**AIM OF THE TASK**: Repeat every entry below exactly as given.

Stored data:
_ _ _ _

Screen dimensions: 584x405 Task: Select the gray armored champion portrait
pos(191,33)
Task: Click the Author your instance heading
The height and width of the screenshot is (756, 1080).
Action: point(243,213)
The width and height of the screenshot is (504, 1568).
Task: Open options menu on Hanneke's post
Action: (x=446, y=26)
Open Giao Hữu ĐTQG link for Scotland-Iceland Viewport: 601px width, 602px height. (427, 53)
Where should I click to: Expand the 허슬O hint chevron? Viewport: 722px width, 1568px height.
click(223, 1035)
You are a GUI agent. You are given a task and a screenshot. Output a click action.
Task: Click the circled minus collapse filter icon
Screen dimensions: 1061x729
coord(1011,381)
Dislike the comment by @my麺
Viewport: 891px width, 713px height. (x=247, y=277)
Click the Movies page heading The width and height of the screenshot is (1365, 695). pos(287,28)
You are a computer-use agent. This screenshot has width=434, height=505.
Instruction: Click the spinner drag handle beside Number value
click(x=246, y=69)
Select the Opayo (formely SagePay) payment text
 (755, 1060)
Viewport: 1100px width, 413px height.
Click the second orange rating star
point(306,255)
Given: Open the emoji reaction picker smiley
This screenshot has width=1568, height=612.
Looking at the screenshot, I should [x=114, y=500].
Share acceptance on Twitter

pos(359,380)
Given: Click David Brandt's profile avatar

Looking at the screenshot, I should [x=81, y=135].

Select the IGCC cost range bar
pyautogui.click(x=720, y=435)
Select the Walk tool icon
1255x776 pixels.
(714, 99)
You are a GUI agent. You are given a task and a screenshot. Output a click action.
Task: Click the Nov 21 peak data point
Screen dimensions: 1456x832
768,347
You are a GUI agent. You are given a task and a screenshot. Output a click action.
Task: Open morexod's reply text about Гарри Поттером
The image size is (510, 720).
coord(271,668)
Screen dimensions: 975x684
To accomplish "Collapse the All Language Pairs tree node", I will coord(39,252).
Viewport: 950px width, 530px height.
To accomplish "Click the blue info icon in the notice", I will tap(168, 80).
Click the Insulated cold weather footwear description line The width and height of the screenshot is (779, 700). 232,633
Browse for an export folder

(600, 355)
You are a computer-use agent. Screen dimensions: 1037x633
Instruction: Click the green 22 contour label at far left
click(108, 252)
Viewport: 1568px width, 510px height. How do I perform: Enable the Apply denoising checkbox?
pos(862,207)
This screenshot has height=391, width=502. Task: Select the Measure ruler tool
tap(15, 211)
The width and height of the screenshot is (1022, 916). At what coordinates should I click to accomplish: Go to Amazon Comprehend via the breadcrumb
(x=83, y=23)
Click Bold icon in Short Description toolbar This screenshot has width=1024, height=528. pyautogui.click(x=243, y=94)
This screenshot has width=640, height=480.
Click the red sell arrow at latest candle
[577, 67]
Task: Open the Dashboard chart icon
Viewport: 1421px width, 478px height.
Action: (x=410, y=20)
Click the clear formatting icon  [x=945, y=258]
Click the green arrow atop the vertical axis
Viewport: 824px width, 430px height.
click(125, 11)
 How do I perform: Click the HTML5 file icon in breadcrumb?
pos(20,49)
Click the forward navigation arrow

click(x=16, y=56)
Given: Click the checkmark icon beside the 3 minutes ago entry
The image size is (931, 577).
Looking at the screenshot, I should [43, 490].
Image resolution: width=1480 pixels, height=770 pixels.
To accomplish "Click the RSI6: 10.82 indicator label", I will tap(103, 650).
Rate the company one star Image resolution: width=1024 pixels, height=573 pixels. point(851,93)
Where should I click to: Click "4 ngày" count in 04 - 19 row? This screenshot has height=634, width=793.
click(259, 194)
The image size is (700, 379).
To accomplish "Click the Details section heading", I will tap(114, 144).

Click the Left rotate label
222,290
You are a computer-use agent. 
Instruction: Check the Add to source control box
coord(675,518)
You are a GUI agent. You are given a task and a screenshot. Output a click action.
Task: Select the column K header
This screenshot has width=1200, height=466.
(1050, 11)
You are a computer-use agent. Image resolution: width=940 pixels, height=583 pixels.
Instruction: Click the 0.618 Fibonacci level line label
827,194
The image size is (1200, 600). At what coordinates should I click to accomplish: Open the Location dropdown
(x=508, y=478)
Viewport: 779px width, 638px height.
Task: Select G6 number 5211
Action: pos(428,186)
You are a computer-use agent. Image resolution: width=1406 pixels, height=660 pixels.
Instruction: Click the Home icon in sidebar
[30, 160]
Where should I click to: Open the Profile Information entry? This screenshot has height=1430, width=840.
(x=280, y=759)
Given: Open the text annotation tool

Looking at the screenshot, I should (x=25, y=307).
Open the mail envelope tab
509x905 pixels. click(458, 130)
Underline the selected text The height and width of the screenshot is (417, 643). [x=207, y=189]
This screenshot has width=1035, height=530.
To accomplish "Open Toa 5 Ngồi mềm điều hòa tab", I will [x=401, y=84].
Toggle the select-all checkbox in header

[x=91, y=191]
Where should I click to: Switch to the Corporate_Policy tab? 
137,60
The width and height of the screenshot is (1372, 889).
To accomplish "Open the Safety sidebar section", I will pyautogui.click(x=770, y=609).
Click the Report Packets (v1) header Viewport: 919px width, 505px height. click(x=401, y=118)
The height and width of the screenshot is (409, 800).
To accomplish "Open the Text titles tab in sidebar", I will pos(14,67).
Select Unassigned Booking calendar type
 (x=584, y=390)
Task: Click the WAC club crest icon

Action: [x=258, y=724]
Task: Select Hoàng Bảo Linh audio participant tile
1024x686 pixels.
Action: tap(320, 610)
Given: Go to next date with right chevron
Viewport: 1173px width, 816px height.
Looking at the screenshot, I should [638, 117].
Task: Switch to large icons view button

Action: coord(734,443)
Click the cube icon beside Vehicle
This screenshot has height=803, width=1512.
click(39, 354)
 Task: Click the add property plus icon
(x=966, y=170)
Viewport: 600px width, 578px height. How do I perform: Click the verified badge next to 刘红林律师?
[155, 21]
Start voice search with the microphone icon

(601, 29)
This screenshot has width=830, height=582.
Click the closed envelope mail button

_ _ _ _

**ANSWER SECTION**:
Screen dimensions: 584x405 Task: Select the gray armored champion portrait
pos(191,33)
Task: Click the Author your instance heading
The height and width of the screenshot is (756, 1080).
Action: point(243,213)
The width and height of the screenshot is (504, 1568).
Task: Open options menu on Hanneke's post
Action: (x=446, y=26)
Open Giao Hữu ĐTQG link for Scotland-Iceland Viewport: 601px width, 602px height. (427, 53)
Where should I click to: Expand the 허슬O hint chevron? Viewport: 722px width, 1568px height.
click(223, 1035)
You are a GUI agent. You are given a task and a screenshot. Output a click action.
Task: Click the circled minus collapse filter icon
Screen dimensions: 1061x729
coord(1011,381)
Dislike the comment by @my麺
Viewport: 891px width, 713px height. (x=247, y=277)
Click the Movies page heading The width and height of the screenshot is (1365, 695). pos(287,28)
You are a computer-use agent. This screenshot has width=434, height=505.
Instruction: Click the spinner drag handle beside Number value
click(x=246, y=69)
Select the Opayo (formely SagePay) payment text
 (755, 1060)
Viewport: 1100px width, 413px height.
Click the second orange rating star
point(306,255)
Given: Open the emoji reaction picker smiley
This screenshot has width=1568, height=612.
Looking at the screenshot, I should [x=114, y=500].
Share acceptance on Twitter

pos(359,380)
Given: Click David Brandt's profile avatar

Looking at the screenshot, I should [x=81, y=135].

Select the IGCC cost range bar
pyautogui.click(x=720, y=435)
Select the Walk tool icon
1255x776 pixels.
(714, 99)
You are a GUI agent. You are given a task and a screenshot. Output a click action.
Task: Click the Nov 21 peak data point
Screen dimensions: 1456x832
768,347
You are a GUI agent. You are given a task and a screenshot. Output a click action.
Task: Open morexod's reply text about Гарри Поттером
The image size is (510, 720).
coord(271,668)
Screen dimensions: 975x684
To accomplish "Collapse the All Language Pairs tree node", I will coord(39,252).
Viewport: 950px width, 530px height.
To accomplish "Click the blue info icon in the notice", I will tap(168, 80).
Click the Insulated cold weather footwear description line The width and height of the screenshot is (779, 700). 232,633
Browse for an export folder

(600, 355)
You are a computer-use agent. Screen dimensions: 1037x633
Instruction: Click the green 22 contour label at far left
click(108, 252)
Viewport: 1568px width, 510px height. How do I perform: Enable the Apply denoising checkbox?
pos(862,207)
This screenshot has height=391, width=502. Task: Select the Measure ruler tool
tap(15, 211)
The width and height of the screenshot is (1022, 916). At what coordinates should I click to accomplish: Go to Amazon Comprehend via the breadcrumb
(x=83, y=23)
Click Bold icon in Short Description toolbar This screenshot has width=1024, height=528. pyautogui.click(x=243, y=94)
This screenshot has width=640, height=480.
Click the red sell arrow at latest candle
[577, 67]
Task: Open the Dashboard chart icon
Viewport: 1421px width, 478px height.
Action: (x=410, y=20)
Click the clear formatting icon  [x=945, y=258]
Click the green arrow atop the vertical axis
Viewport: 824px width, 430px height.
click(125, 11)
 How do I perform: Click the HTML5 file icon in breadcrumb?
pos(20,49)
Click the forward navigation arrow

click(x=16, y=56)
Given: Click the checkmark icon beside the 3 minutes ago entry
The image size is (931, 577).
Looking at the screenshot, I should [43, 490].
Image resolution: width=1480 pixels, height=770 pixels.
To accomplish "Click the RSI6: 10.82 indicator label", I will tap(103, 650).
Rate the company one star Image resolution: width=1024 pixels, height=573 pixels. point(851,93)
Where should I click to: Click "4 ngày" count in 04 - 19 row? This screenshot has height=634, width=793.
click(259, 194)
The image size is (700, 379).
To accomplish "Click the Details section heading", I will tap(114, 144).

Click the Left rotate label
222,290
You are a computer-use agent. 
Instruction: Check the Add to source control box
coord(675,518)
You are a GUI agent. You are given a task and a screenshot. Output a click action.
Task: Select the column K header
This screenshot has width=1200, height=466.
(1050, 11)
You are a computer-use agent. Image resolution: width=940 pixels, height=583 pixels.
Instruction: Click the 0.618 Fibonacci level line label
827,194
The image size is (1200, 600). At what coordinates should I click to accomplish: Open the Location dropdown
(x=508, y=478)
Viewport: 779px width, 638px height.
Task: Select G6 number 5211
Action: pos(428,186)
You are a computer-use agent. Image resolution: width=1406 pixels, height=660 pixels.
Instruction: Click the Home icon in sidebar
[30, 160]
Where should I click to: Open the Profile Information entry? This screenshot has height=1430, width=840.
(x=280, y=759)
Given: Open the text annotation tool

Looking at the screenshot, I should (x=25, y=307).
Open the mail envelope tab
509x905 pixels. click(458, 130)
Underline the selected text The height and width of the screenshot is (417, 643). [x=207, y=189]
This screenshot has width=1035, height=530.
To accomplish "Open Toa 5 Ngồi mềm điều hòa tab", I will [x=401, y=84].
Toggle the select-all checkbox in header

[x=91, y=191]
Where should I click to: Switch to the Corporate_Policy tab? 
137,60
The width and height of the screenshot is (1372, 889).
To accomplish "Open the Safety sidebar section", I will pyautogui.click(x=770, y=609).
Click the Report Packets (v1) header Viewport: 919px width, 505px height. click(x=401, y=118)
The height and width of the screenshot is (409, 800).
To accomplish "Open the Text titles tab in sidebar", I will pos(14,67).
Select Unassigned Booking calendar type
 (x=584, y=390)
Task: Click the WAC club crest icon

Action: [x=258, y=724]
Task: Select Hoàng Bảo Linh audio participant tile
1024x686 pixels.
Action: tap(320, 610)
Given: Go to next date with right chevron
Viewport: 1173px width, 816px height.
Looking at the screenshot, I should [638, 117].
Task: Switch to large icons view button

Action: coord(734,443)
Click the cube icon beside Vehicle
This screenshot has height=803, width=1512.
click(39, 354)
 Task: Click the add property plus icon
(x=966, y=170)
Viewport: 600px width, 578px height. How do I perform: Click the verified badge next to 刘红林律师?
[155, 21]
Start voice search with the microphone icon

(601, 29)
This screenshot has width=830, height=582.
Click the closed envelope mail button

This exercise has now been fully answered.